_Document section_:

Bioengineers have reported the first example of a robotic device navigating itself inside a living body.

The autonomous robot catheter moved through the beating blood-filled hearts of live pigs to locate leaky valves, with no human intervention.

Once in position, a surgeon took over to close the leak using an external joystick controller.

The US team reporting on the advance in the journal Science Robotics said the device was the equivalent of a self-driving car.

Illustration of robotic catheter navigating to the site of a leaking prosthetic heart valve (Fagogenis et al/Science Robotics/PA)

Lead researcher Dr Pierre Dupont, from Boston Children’s Hospital, said: “The right way to think about this is through the analogy of a fighter pilot and a fighter plane.

“The fighter plane takes on the routine tasks like flying the plane, so the pilot can focus on the higher-level tasks of the mission.”

The robot navigated by feeling its way through the heart’s internal chambers with an optical touch sensor.

The “wall following” technique is similar to that adopted by rodents that use their whiskers to build mental maps of unfamiliar dark environments.

A link to an artificial intelligence (AI) system enabled the catheter to work out its location and where it needed to go using the most efficient pathway.

_Records_:
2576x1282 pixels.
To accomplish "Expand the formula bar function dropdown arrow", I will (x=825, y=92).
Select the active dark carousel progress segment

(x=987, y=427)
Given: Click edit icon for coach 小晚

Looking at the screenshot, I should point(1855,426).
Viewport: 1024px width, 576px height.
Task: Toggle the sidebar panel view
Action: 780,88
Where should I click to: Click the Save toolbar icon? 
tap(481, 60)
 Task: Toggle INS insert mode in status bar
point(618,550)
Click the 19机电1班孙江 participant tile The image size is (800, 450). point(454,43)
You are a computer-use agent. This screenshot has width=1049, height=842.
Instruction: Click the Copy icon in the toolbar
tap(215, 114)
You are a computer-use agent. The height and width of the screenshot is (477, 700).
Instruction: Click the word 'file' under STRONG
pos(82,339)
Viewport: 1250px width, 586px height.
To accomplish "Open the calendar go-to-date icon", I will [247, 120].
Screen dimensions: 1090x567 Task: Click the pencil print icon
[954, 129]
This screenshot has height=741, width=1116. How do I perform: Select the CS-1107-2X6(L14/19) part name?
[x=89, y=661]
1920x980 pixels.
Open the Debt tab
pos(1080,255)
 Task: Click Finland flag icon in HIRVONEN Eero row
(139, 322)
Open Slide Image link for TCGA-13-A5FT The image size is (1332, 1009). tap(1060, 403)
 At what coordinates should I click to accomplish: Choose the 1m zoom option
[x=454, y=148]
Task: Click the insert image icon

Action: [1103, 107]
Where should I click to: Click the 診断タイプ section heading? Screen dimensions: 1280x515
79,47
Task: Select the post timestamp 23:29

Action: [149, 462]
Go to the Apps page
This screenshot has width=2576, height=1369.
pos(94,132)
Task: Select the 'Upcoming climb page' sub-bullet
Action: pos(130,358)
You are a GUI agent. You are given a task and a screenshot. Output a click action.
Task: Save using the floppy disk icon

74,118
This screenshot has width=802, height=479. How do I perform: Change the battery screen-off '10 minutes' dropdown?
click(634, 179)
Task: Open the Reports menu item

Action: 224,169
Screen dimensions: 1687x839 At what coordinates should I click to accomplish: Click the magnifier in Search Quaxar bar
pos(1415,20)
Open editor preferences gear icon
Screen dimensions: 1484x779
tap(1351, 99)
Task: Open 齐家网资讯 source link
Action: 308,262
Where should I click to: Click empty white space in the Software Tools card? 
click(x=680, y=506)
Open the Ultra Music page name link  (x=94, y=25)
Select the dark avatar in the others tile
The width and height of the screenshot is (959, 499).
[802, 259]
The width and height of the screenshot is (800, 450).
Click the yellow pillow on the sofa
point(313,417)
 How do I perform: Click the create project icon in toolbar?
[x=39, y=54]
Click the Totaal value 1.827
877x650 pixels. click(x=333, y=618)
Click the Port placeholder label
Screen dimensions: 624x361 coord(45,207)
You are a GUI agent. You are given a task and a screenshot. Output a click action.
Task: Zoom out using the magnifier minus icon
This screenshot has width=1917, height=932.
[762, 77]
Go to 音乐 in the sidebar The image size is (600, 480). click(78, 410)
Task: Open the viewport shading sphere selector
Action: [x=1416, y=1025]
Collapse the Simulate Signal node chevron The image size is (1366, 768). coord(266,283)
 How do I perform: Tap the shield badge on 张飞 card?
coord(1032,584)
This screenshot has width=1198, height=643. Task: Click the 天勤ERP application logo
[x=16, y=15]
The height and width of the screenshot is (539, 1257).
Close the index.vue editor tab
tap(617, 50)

_Required actions_:
(A) Based on the article about the robotic heart catheter, say whether each statement agrees with it. Answer yes or no for each, quoting the deciding words exactly.
(i) A surgeon closed the leak using an external joystick controller.
(ii) The robot found its way using a camera that could see through the blood.
(iii) The catheter was tested in the hearts of live pigs.
(B) Extend the article about the robotic heart catheter, picking up after its last sentence.

_Responses by item number_:
(A)
(i) Yes: "Once in position, a surgeon took over to close the leak using an external joystick controller."
(ii) No: "The robot navigated by feeling its way through the heart’s internal chambers with an optical touch sensor."
(iii) Yes: "The autonomous robot catheter moved through the beating blood-filled hearts of live pigs"

(B)
For the experiment, the team performed a demanding procedure known as a paravalvular aortic leak closure.

The surgery repairs replacement heart valves that have started to leak around the edges.

In 83 trials on five pigs, the robot catheter was able to reach the site of valve leaks in about the same time as a surgeon using a hand tool or remote-controlled device.

Dr Dupont envisioned future autonomous surgical robots pooling their data to continuously improve performance over time.

“This would not only level the playing field, it would raise it,” he said. “Every clinician in the world would be operating at a level of skill and experience equivalent to the best in their field.

“This has always been the promise of medical robots. Autonomy may be what gets us there.”